[Work required] In the records below, begin at the line containing "Select the Horizontal" and end at the line containing "Task: Open 2013夏日祭 第四夜积分排名 post"; quote every line in that span exactly, including both boundary lines, and no others.

[Input data]
· · · · · · ·
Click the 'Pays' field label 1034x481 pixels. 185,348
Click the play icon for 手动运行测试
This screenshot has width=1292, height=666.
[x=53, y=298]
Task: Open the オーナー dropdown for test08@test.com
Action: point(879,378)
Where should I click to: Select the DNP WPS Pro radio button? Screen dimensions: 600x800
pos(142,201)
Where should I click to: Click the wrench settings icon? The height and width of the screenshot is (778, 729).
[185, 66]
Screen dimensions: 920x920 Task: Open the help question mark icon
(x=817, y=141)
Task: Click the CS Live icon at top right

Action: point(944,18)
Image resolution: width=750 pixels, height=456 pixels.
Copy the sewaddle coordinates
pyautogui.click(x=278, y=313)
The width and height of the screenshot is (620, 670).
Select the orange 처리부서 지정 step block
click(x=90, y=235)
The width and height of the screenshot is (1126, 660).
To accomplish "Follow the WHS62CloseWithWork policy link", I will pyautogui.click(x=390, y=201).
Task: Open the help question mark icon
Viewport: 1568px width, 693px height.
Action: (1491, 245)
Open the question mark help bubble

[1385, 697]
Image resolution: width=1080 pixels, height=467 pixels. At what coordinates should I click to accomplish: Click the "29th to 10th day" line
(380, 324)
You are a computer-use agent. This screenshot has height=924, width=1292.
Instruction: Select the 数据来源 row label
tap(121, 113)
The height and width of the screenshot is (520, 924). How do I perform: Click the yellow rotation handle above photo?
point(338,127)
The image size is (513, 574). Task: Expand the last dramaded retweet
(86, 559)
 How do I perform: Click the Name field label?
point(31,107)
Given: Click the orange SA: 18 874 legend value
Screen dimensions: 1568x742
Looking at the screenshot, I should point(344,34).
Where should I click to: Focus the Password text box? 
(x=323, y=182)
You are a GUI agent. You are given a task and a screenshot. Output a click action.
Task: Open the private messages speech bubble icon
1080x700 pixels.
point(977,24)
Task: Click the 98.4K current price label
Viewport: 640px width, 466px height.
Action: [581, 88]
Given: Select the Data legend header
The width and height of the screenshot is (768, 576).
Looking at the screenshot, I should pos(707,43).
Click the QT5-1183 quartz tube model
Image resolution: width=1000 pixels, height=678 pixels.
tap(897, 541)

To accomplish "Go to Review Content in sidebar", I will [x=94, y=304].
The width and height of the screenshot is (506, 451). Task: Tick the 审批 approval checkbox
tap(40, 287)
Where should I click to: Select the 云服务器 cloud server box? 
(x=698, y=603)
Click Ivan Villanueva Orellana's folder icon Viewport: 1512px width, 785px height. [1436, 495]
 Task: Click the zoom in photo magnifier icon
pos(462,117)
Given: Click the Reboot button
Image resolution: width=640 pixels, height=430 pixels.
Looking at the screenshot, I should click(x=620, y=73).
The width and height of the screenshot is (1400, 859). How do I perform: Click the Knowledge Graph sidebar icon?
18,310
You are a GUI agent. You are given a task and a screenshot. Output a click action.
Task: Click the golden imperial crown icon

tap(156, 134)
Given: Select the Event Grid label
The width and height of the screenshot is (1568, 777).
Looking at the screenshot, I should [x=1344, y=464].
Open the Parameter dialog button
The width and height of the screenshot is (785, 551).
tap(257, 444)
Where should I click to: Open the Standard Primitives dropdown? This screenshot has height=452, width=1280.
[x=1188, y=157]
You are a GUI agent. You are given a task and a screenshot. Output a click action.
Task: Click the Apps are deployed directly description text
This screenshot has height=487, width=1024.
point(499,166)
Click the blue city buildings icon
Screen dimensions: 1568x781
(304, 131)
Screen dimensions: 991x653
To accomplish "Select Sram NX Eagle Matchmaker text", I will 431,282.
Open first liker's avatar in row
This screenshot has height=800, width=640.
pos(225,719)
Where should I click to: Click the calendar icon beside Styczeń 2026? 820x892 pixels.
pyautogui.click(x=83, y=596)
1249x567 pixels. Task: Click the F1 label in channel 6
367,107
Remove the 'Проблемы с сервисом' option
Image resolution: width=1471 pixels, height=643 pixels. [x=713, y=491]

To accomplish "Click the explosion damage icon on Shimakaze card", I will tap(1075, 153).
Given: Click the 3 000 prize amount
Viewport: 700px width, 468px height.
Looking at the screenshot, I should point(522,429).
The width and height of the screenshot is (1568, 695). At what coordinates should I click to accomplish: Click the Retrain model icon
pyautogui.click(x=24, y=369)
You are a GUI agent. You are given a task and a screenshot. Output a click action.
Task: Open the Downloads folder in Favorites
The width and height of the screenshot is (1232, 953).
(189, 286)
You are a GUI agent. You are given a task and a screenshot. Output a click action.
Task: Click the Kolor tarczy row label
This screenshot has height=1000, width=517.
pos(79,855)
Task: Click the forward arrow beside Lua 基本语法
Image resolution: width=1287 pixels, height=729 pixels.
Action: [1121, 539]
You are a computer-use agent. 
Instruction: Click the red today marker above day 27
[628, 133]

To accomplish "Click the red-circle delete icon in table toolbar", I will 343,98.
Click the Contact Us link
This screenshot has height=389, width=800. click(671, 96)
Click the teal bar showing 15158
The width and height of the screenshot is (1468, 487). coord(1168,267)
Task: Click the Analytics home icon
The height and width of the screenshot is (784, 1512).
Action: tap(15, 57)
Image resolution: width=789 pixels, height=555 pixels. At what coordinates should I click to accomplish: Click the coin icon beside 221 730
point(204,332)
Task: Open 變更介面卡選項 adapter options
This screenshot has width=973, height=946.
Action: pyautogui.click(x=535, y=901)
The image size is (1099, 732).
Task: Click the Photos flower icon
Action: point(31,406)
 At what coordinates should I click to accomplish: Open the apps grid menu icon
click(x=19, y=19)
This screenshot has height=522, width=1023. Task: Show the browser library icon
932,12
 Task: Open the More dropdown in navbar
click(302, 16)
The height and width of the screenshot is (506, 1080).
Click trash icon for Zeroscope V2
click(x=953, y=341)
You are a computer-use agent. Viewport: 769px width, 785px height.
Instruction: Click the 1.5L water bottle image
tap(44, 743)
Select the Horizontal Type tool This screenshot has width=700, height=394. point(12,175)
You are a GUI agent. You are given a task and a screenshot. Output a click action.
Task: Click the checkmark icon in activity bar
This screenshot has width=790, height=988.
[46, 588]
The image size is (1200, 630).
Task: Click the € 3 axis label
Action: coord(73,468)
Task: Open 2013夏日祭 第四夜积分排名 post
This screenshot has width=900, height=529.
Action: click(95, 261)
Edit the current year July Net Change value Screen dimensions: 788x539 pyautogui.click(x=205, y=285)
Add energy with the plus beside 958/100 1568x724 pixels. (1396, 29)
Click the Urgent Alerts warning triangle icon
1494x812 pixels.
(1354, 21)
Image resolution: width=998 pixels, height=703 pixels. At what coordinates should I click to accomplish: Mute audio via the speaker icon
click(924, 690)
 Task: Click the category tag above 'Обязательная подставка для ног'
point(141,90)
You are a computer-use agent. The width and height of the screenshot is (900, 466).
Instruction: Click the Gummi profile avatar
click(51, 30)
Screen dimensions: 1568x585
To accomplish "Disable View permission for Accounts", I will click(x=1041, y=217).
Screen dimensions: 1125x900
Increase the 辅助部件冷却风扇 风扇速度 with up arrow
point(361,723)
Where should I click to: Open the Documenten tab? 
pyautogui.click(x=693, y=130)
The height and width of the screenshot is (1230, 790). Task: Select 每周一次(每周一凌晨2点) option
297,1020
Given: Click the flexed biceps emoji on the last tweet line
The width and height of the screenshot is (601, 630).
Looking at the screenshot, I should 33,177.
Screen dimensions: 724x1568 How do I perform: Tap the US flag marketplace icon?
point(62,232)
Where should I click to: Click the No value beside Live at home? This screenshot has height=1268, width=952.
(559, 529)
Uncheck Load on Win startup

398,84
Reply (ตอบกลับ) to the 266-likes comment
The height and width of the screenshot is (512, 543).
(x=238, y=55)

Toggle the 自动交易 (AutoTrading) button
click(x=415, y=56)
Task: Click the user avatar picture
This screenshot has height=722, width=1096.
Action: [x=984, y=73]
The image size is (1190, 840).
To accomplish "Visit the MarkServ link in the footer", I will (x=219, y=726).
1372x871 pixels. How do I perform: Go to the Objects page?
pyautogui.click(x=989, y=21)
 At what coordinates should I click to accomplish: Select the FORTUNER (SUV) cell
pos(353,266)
· · · · · · ·
[Completed exercise]
Select the Horizontal Type tool This screenshot has width=700, height=394. point(12,175)
You are a GUI agent. You are given a task and a screenshot. Output a click action.
Task: Click the checkmark icon in activity bar
This screenshot has width=790, height=988.
[46, 588]
The image size is (1200, 630).
Task: Click the € 3 axis label
Action: coord(73,468)
Task: Open 2013夏日祭 第四夜积分排名 post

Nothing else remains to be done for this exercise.